▶ [REQUIRED TASKS]:
• a. In the forum thread on giants in the Bible, why were the frost giants of Norse mythology enemies of the Aesir gods? Answer in one to three sentences.
• b. In the forum thread on giants in the Bible, what Danish word for giant is said to be rooted in the word for the Cimbri?

# If/since giants existed very recently, why does the Bible speak of giants like they were a far off thing?



## Gold (Feb 2, 2021)

Could they be talking about colussi, and considered them different?
I've heard whacky things like, "the God of the old Testament, wanted the Cannanites destroyed because they were a mixed bastardized race of giants having mixed with lesser hominids, and not the intended creation that Ea, had intended to be his creation i.e. cro-magnon" 
If giants were a normal thing until recently why do some texts speak of them like they weren't?


----------



## Silveryou (Feb 2, 2021)

Maybe what we consider a giant (let's say 2,50 meters - 8,2 feet) was a regular guy in those times. They considered a giant someone even taller


----------



## freygeist (Feb 2, 2021)

It is most likely, that there are different types of giants, possibly Titans, (_Die __*Titanen*__ sind in der griechischen Mythologie Riesen in Menschengestalt und ein mächtiges Göttergeschlecht, das in der legendären Goldenen Ära herrschte. _The Titans are, according to greek mythology, giants shaped as men and a powerful Pantheon, which reigned in the legendary Golden Age _)_  who got smaller over times after the Exodus, and then maybe another type of giants, like described in the norse mythology: The most common were the frost giants, that lived in Jotunheim, the land of the giants. These giants and their world embodied chaos, contrasting with the order offered by Asgard and the Aesir gods. This made them the enemies of the Aesir gods, but not evil per se.


----------



## Worsaae (Feb 2, 2021)

Romans used to call the Cimbri from Jutland in Scandinavia giants. Interestingly, the word for giant in danish "Kæmpe" is directly rooted from the word for cimbri "Kimbre". The swedish word for giant is jätte, I don't know if it is related to jut-land, where the Cimbris are from. 
From this source Reconstruction:Proto-Germanic/eutaz - Wiktionary it does seem like Jutland, Jätte and Giant is connected.


----------



## Corsair (Feb 3, 2021)

Worsaae said:


> Romans used to call the Cimbri from Jutland in Scandinavia giants. Interestingly, the word for giant in danish "Kæmpe" is directly rooted from the word for cimbri "Kimbre". The swedish word for giant is jätte, I don't know if it is related to jut-land, where the Cimbris are from.
> From this source Reconstruction:Proto-Germanic/eutaz - Wiktionary it does seem like Jutland, Jätte and Giant is connected.



I'd guess all of the J-names are derived from the archaic Norse jötunn or jötnar, which is generally translated as "giant", though "troll" is sometimes applicable as well. They've got an origin close to that of the Olympian gods of Greece, born asexually from the body of the primordial _Ymir_, whose body is later used to build the world (not sure if that's all the realms of Yggdrasil or any specific one). 

In any case, the jötnar are not always of enormous size and range from beautiful to hideous, and several gods of the Norse pantheon are jötnar or descendants of them. Occasionally they're neutral or can be persuaded to assist the gods (Æsir and Vanir), but more often than not they're unpleasant characters, and Thor spends a good bit of time smiting them.


----------



## Akanah (Feb 3, 2021)

I believe the most famous giant or titan in mythology like Ymir/Zeus was the plasmaphenomenon of the Squatter-Men, a old form of our Sun.
I have the Idea Religions and Mytholgies told the story of creation of our Sun. The Sun we do see in nowadays looks in ancient times different because she was more subtle.

▶ [EXTRACTED DATA]:
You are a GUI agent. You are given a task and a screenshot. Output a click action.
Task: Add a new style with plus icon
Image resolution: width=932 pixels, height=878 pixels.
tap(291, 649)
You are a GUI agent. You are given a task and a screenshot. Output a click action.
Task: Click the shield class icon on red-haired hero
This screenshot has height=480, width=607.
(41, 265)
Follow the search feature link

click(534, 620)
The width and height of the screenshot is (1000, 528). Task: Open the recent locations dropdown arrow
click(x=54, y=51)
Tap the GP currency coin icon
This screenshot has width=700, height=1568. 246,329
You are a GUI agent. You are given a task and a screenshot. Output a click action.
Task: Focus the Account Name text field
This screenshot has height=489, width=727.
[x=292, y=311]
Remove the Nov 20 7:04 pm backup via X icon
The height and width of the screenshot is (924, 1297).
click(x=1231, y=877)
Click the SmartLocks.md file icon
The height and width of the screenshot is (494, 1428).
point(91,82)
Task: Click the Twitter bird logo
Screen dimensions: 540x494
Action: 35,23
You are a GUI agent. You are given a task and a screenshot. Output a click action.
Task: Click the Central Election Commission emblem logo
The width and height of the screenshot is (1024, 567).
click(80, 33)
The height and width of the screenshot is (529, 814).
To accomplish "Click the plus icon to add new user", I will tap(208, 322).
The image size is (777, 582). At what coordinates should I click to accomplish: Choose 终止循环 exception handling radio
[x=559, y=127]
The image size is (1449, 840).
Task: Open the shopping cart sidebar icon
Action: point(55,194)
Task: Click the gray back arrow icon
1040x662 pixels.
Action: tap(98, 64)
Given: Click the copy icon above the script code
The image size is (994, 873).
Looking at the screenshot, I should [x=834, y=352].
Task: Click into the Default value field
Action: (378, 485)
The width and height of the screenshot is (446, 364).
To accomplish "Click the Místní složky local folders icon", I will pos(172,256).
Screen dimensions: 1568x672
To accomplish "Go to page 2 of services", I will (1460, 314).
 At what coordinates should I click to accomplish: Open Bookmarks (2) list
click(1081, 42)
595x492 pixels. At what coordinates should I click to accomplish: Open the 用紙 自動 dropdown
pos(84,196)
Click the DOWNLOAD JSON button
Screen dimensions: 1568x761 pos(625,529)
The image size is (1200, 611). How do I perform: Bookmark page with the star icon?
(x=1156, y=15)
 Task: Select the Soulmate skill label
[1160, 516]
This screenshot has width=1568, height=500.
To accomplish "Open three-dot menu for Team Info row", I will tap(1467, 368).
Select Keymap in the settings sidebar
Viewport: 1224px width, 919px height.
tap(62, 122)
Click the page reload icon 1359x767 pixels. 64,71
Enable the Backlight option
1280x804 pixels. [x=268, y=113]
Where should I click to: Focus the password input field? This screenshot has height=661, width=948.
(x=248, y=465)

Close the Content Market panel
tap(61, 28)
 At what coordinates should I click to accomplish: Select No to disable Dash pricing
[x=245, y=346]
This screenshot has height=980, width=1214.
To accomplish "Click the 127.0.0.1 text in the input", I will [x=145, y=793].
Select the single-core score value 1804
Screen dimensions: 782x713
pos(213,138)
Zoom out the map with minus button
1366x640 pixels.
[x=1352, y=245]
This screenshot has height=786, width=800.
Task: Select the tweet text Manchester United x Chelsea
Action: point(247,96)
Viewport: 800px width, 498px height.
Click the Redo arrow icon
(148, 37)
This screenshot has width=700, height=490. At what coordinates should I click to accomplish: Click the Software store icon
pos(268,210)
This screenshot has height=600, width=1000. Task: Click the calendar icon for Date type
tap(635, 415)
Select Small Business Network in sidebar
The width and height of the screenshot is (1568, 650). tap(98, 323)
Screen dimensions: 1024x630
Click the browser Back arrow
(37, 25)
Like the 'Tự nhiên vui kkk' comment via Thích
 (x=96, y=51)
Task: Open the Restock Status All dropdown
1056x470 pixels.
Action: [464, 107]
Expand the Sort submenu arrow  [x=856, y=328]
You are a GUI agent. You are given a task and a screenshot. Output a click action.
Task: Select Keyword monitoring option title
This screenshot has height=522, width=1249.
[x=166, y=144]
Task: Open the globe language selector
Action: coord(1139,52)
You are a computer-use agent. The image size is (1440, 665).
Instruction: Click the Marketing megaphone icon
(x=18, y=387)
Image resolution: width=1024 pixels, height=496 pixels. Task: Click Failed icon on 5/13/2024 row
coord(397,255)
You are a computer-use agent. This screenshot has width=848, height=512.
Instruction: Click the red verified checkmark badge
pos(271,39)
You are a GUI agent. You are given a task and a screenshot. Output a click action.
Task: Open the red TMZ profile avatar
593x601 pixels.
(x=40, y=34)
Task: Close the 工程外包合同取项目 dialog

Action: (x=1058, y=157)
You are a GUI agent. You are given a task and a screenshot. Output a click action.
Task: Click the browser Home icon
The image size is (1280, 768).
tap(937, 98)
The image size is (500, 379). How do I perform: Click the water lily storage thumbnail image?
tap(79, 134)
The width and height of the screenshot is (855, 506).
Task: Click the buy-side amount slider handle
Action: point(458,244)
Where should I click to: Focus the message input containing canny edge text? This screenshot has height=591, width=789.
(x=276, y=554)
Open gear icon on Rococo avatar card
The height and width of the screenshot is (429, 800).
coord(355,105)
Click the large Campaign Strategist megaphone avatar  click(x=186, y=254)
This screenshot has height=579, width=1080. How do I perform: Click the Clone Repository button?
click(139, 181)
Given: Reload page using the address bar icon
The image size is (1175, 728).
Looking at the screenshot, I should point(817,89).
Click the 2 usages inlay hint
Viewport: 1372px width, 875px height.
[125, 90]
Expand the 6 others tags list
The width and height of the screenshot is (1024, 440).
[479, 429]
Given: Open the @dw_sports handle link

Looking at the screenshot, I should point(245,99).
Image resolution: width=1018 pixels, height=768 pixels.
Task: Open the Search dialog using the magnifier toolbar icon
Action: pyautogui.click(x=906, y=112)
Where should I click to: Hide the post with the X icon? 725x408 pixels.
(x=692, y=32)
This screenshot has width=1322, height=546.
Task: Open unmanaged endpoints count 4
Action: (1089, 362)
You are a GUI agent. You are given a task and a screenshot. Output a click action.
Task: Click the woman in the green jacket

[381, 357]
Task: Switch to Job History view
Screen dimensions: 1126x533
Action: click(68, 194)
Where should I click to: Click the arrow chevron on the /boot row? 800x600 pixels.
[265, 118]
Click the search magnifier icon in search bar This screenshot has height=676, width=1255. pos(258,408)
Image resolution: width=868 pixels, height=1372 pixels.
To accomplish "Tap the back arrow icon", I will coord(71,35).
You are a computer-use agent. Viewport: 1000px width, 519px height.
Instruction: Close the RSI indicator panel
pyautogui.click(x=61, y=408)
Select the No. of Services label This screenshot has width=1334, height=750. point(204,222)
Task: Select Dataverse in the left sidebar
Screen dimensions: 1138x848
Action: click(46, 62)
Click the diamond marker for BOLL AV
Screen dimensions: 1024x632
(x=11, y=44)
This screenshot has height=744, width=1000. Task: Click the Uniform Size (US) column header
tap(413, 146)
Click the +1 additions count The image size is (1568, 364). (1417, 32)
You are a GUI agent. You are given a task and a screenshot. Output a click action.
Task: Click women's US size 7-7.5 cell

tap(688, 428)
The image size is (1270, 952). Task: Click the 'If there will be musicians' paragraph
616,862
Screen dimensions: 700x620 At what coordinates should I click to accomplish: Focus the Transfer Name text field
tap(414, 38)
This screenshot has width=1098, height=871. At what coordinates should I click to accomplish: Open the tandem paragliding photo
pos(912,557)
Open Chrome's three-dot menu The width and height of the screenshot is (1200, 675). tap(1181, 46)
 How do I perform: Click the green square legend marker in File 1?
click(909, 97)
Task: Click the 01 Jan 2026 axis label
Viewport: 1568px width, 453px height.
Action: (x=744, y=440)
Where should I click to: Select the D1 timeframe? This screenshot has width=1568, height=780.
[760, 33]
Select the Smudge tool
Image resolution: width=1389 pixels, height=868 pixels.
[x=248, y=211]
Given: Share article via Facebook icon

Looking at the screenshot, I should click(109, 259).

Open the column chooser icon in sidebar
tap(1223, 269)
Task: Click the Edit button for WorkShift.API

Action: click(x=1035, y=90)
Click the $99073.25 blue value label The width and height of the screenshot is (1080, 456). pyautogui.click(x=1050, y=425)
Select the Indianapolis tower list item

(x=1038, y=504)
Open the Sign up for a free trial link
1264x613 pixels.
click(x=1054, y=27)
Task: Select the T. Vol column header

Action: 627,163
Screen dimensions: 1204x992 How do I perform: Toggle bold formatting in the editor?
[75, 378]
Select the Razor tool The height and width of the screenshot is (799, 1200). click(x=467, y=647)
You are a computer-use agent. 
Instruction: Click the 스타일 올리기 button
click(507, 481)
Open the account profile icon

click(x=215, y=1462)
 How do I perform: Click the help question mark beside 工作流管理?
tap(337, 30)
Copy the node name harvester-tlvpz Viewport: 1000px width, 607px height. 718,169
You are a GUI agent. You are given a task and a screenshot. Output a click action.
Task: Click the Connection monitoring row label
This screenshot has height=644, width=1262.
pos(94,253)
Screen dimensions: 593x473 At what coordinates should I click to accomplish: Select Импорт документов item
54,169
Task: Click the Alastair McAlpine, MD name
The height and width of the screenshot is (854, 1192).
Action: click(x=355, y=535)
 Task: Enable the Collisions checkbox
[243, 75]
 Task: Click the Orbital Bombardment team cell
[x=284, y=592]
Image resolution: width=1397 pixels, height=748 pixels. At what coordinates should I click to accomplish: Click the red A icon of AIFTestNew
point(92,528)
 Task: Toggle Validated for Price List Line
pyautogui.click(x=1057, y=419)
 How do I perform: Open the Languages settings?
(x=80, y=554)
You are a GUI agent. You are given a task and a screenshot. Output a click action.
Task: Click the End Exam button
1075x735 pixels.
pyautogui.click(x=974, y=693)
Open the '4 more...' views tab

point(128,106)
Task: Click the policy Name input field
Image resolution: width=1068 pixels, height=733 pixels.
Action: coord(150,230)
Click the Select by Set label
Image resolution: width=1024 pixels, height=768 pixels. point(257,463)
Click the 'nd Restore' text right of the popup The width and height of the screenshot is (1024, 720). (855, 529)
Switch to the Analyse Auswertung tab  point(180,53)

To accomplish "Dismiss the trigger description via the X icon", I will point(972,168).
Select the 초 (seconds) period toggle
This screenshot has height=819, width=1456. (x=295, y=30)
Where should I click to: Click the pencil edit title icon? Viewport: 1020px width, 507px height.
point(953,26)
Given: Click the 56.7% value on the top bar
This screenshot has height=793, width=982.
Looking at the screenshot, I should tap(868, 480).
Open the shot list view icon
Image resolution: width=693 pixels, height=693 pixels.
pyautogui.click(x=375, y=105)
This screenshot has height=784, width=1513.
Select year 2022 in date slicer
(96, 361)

▶ [ANSWER SET]:
• a. The frost giants and their world, Jotunheim, embodied chaos, in contrast to the order offered by Asgard and the Aesir gods. That made them the Aesir's enemies, though they were not evil in themselves.

• b. Kæmpe